▸ ACTIVITY
Word for word, retype the records below.

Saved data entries
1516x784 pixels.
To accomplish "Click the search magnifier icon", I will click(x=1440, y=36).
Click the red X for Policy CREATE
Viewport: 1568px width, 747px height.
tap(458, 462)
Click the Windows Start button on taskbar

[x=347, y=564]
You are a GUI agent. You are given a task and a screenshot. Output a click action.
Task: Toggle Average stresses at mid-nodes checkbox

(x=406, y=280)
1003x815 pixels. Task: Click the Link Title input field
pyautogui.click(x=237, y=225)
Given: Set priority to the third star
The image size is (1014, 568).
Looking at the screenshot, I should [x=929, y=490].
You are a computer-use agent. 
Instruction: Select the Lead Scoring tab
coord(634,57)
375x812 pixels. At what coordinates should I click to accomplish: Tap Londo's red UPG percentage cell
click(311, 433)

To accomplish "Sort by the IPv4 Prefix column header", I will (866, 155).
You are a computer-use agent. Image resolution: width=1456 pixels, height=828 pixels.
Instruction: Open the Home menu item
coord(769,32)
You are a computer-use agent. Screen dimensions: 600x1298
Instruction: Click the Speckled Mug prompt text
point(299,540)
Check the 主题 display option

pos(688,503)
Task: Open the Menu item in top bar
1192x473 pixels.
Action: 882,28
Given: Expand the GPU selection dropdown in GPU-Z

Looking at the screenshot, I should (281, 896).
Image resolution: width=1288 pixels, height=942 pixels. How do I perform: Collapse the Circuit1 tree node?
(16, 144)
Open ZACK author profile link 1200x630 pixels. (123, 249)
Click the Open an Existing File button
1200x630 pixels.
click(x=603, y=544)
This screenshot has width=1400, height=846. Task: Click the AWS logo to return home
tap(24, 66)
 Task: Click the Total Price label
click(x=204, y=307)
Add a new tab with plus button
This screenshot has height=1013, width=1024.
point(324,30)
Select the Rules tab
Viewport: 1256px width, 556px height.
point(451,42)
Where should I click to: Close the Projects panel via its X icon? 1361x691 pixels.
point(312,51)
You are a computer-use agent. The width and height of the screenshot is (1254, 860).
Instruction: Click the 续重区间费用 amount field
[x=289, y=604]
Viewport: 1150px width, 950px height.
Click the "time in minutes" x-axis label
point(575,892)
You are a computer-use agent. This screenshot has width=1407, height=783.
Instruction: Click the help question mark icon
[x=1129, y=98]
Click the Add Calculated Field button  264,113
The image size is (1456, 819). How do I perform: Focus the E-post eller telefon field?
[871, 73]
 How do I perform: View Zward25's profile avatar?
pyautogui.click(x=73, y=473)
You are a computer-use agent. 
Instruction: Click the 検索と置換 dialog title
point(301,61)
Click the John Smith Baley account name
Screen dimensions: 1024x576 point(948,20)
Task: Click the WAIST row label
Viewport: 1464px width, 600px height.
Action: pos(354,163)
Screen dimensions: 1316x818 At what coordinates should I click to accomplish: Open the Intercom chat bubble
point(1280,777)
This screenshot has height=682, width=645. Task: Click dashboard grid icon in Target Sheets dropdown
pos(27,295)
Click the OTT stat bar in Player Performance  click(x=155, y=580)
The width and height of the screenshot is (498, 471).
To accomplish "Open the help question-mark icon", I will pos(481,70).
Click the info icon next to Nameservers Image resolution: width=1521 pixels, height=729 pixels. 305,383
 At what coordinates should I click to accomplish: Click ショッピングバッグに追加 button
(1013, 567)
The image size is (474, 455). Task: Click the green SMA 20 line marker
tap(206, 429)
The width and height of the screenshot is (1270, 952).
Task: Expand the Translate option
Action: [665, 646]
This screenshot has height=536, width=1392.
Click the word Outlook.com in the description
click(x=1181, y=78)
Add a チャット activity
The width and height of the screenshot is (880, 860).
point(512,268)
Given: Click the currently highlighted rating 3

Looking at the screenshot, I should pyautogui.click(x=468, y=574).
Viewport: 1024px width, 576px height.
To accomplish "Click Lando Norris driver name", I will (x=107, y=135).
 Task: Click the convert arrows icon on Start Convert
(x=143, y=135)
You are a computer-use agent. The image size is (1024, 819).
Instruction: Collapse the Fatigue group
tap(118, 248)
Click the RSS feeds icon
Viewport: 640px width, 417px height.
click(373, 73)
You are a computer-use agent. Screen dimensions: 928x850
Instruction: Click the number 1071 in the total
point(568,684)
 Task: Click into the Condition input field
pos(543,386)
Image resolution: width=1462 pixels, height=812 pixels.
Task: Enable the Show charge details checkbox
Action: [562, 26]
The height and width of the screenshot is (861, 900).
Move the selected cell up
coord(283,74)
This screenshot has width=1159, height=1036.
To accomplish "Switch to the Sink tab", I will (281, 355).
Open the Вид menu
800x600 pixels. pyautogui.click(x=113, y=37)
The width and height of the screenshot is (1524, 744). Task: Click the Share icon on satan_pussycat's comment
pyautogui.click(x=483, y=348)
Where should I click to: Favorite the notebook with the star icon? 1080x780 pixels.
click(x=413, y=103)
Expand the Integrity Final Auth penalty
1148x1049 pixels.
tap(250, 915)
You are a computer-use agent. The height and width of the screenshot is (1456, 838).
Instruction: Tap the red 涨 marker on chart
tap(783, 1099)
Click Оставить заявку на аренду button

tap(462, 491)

▸ RESPONSE AREA
1516x784 pixels.
To accomplish "Click the search magnifier icon", I will click(x=1440, y=36).
Click the red X for Policy CREATE
Viewport: 1568px width, 747px height.
tap(458, 462)
Click the Windows Start button on taskbar

[x=347, y=564]
You are a GUI agent. You are given a task and a screenshot. Output a click action.
Task: Toggle Average stresses at mid-nodes checkbox

(x=406, y=280)
1003x815 pixels. Task: Click the Link Title input field
pyautogui.click(x=237, y=225)
Given: Set priority to the third star
The image size is (1014, 568).
Looking at the screenshot, I should [x=929, y=490].
You are a computer-use agent. 
Instruction: Select the Lead Scoring tab
coord(634,57)
375x812 pixels. At what coordinates should I click to accomplish: Tap Londo's red UPG percentage cell
click(311, 433)

To accomplish "Sort by the IPv4 Prefix column header", I will (866, 155).
You are a computer-use agent. Image resolution: width=1456 pixels, height=828 pixels.
Instruction: Open the Home menu item
coord(769,32)
You are a computer-use agent. Screen dimensions: 600x1298
Instruction: Click the Speckled Mug prompt text
point(299,540)
Check the 主题 display option

pos(688,503)
Task: Open the Menu item in top bar
1192x473 pixels.
Action: 882,28
Given: Expand the GPU selection dropdown in GPU-Z

Looking at the screenshot, I should (281, 896).
Image resolution: width=1288 pixels, height=942 pixels. How do I perform: Collapse the Circuit1 tree node?
(16, 144)
Open ZACK author profile link 1200x630 pixels. (123, 249)
Click the Open an Existing File button
1200x630 pixels.
click(x=603, y=544)
This screenshot has width=1400, height=846. Task: Click the AWS logo to return home
tap(24, 66)
 Task: Click the Total Price label
click(x=204, y=307)
Add a new tab with plus button
This screenshot has height=1013, width=1024.
point(324,30)
Select the Rules tab
Viewport: 1256px width, 556px height.
point(451,42)
Where should I click to: Close the Projects panel via its X icon? 1361x691 pixels.
point(312,51)
You are a computer-use agent. The width and height of the screenshot is (1254, 860).
Instruction: Click the 续重区间费用 amount field
[x=289, y=604]
Viewport: 1150px width, 950px height.
Click the "time in minutes" x-axis label
point(575,892)
You are a computer-use agent. This screenshot has width=1407, height=783.
Instruction: Click the help question mark icon
[x=1129, y=98]
Click the Add Calculated Field button  264,113
The image size is (1456, 819). How do I perform: Focus the E-post eller telefon field?
[871, 73]
 How do I perform: View Zward25's profile avatar?
pyautogui.click(x=73, y=473)
You are a computer-use agent. 
Instruction: Click the 検索と置換 dialog title
point(301,61)
Click the John Smith Baley account name
Screen dimensions: 1024x576 point(948,20)
Task: Click the WAIST row label
Viewport: 1464px width, 600px height.
Action: pos(354,163)
Screen dimensions: 1316x818 At what coordinates should I click to accomplish: Open the Intercom chat bubble
point(1280,777)
This screenshot has height=682, width=645. Task: Click dashboard grid icon in Target Sheets dropdown
pos(27,295)
Click the OTT stat bar in Player Performance  click(x=155, y=580)
The width and height of the screenshot is (498, 471).
To accomplish "Open the help question-mark icon", I will pos(481,70).
Click the info icon next to Nameservers Image resolution: width=1521 pixels, height=729 pixels. 305,383
 At what coordinates should I click to accomplish: Click ショッピングバッグに追加 button
(1013, 567)
The image size is (474, 455). Task: Click the green SMA 20 line marker
tap(206, 429)
The width and height of the screenshot is (1270, 952).
Task: Expand the Translate option
Action: [665, 646]
This screenshot has height=536, width=1392.
Click the word Outlook.com in the description
click(x=1181, y=78)
Add a チャット activity
The width and height of the screenshot is (880, 860).
point(512,268)
Given: Click the currently highlighted rating 3

Looking at the screenshot, I should pyautogui.click(x=468, y=574).
Viewport: 1024px width, 576px height.
To accomplish "Click Lando Norris driver name", I will (x=107, y=135).
 Task: Click the convert arrows icon on Start Convert
(x=143, y=135)
You are a computer-use agent. The image size is (1024, 819).
Instruction: Collapse the Fatigue group
tap(118, 248)
Click the RSS feeds icon
Viewport: 640px width, 417px height.
click(373, 73)
You are a computer-use agent. Screen dimensions: 928x850
Instruction: Click the number 1071 in the total
point(568,684)
 Task: Click into the Condition input field
pos(543,386)
Image resolution: width=1462 pixels, height=812 pixels.
Task: Enable the Show charge details checkbox
Action: [562, 26]
The height and width of the screenshot is (861, 900).
Move the selected cell up
coord(283,74)
This screenshot has width=1159, height=1036.
To accomplish "Switch to the Sink tab", I will (281, 355).
Open the Вид menu
800x600 pixels. pyautogui.click(x=113, y=37)
The width and height of the screenshot is (1524, 744). Task: Click the Share icon on satan_pussycat's comment
pyautogui.click(x=483, y=348)
Where should I click to: Favorite the notebook with the star icon? 1080x780 pixels.
click(x=413, y=103)
Expand the Integrity Final Auth penalty
1148x1049 pixels.
tap(250, 915)
You are a computer-use agent. The height and width of the screenshot is (1456, 838).
Instruction: Tap the red 涨 marker on chart
tap(783, 1099)
Click Оставить заявку на аренду button

tap(462, 491)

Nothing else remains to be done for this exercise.